• **What you should do**
Pictures stay out of the copy, which must hold exactly the lines from the one containing "The image size" through the end of the material below.

• **The data**

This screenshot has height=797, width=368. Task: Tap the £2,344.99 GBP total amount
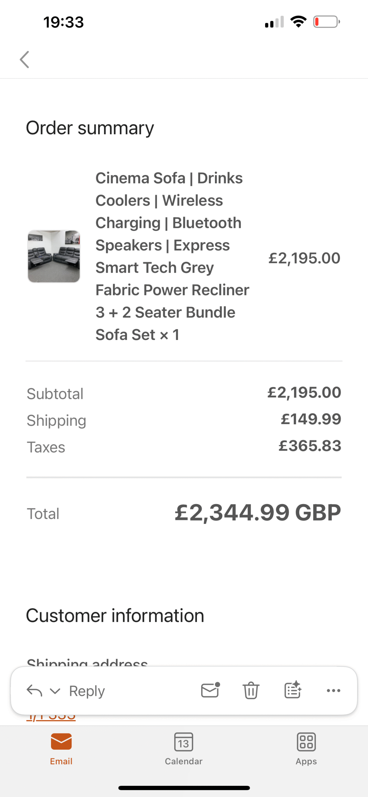pos(258,513)
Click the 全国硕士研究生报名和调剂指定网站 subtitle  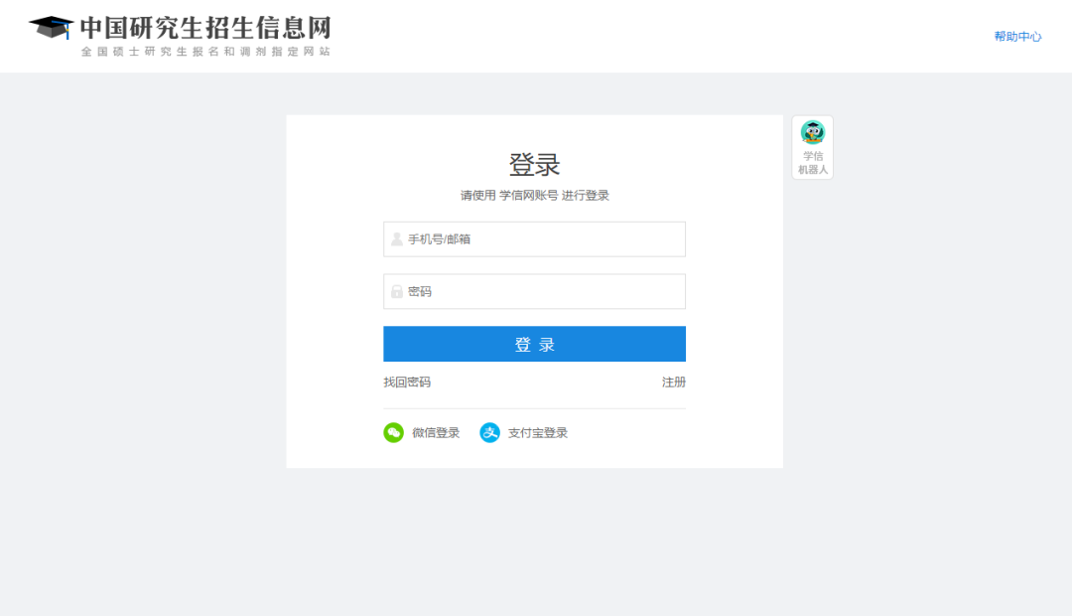[205, 51]
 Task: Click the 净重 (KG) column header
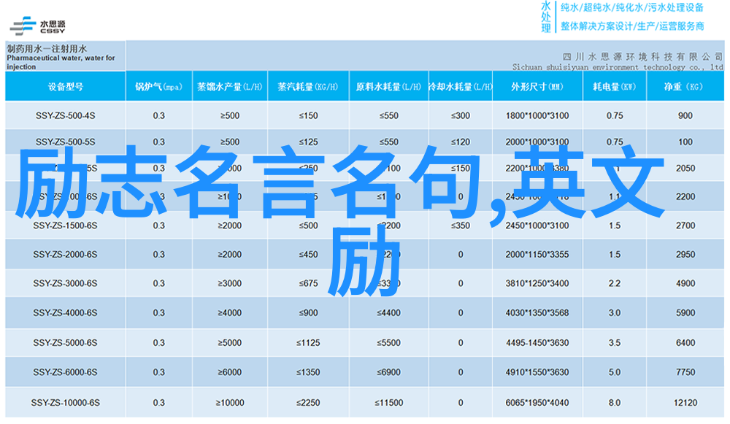point(684,87)
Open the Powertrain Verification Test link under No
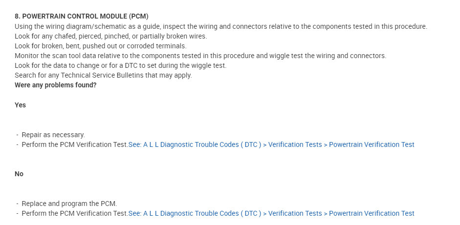Image resolution: width=460 pixels, height=225 pixels. (372, 213)
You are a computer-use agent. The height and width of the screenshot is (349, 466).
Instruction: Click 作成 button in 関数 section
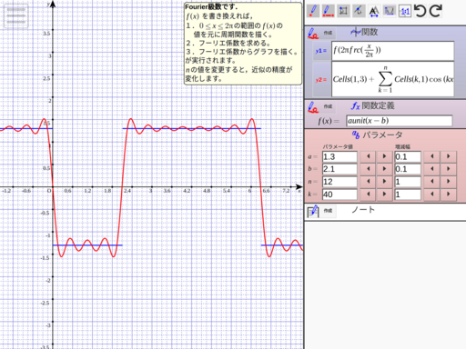pos(328,33)
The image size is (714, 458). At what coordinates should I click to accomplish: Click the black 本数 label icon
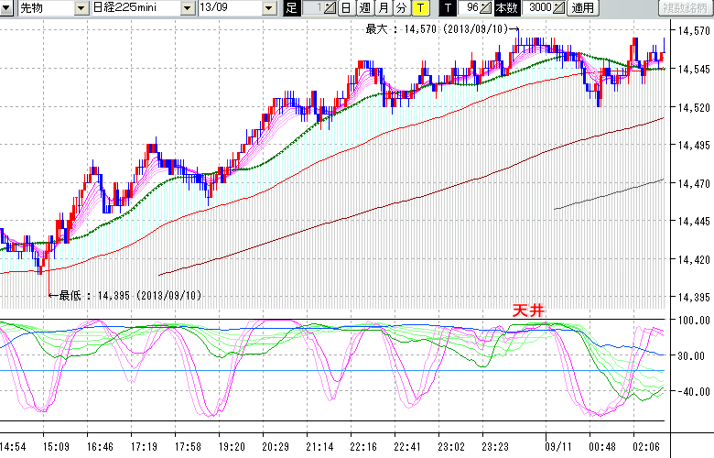[505, 8]
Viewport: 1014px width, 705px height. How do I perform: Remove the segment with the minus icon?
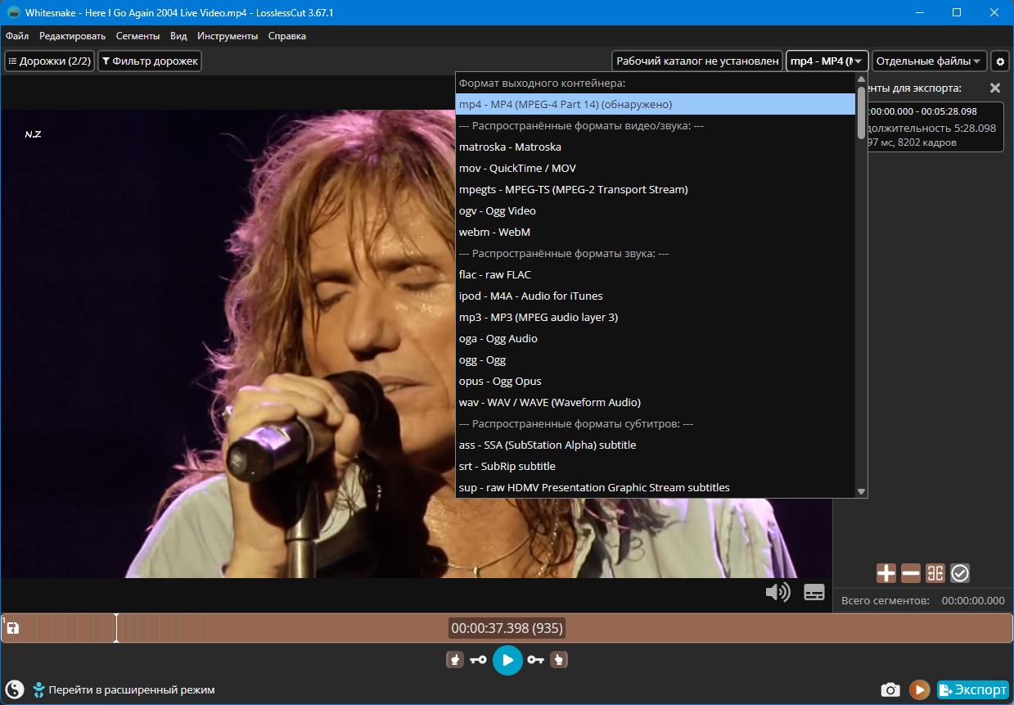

• **Reply**
The image size is (714, 458). At what coordinates should I click to accomplish: Click the black 本数 label icon
[505, 8]
Viewport: 1014px width, 705px height. How do I perform: Remove the segment with the minus icon?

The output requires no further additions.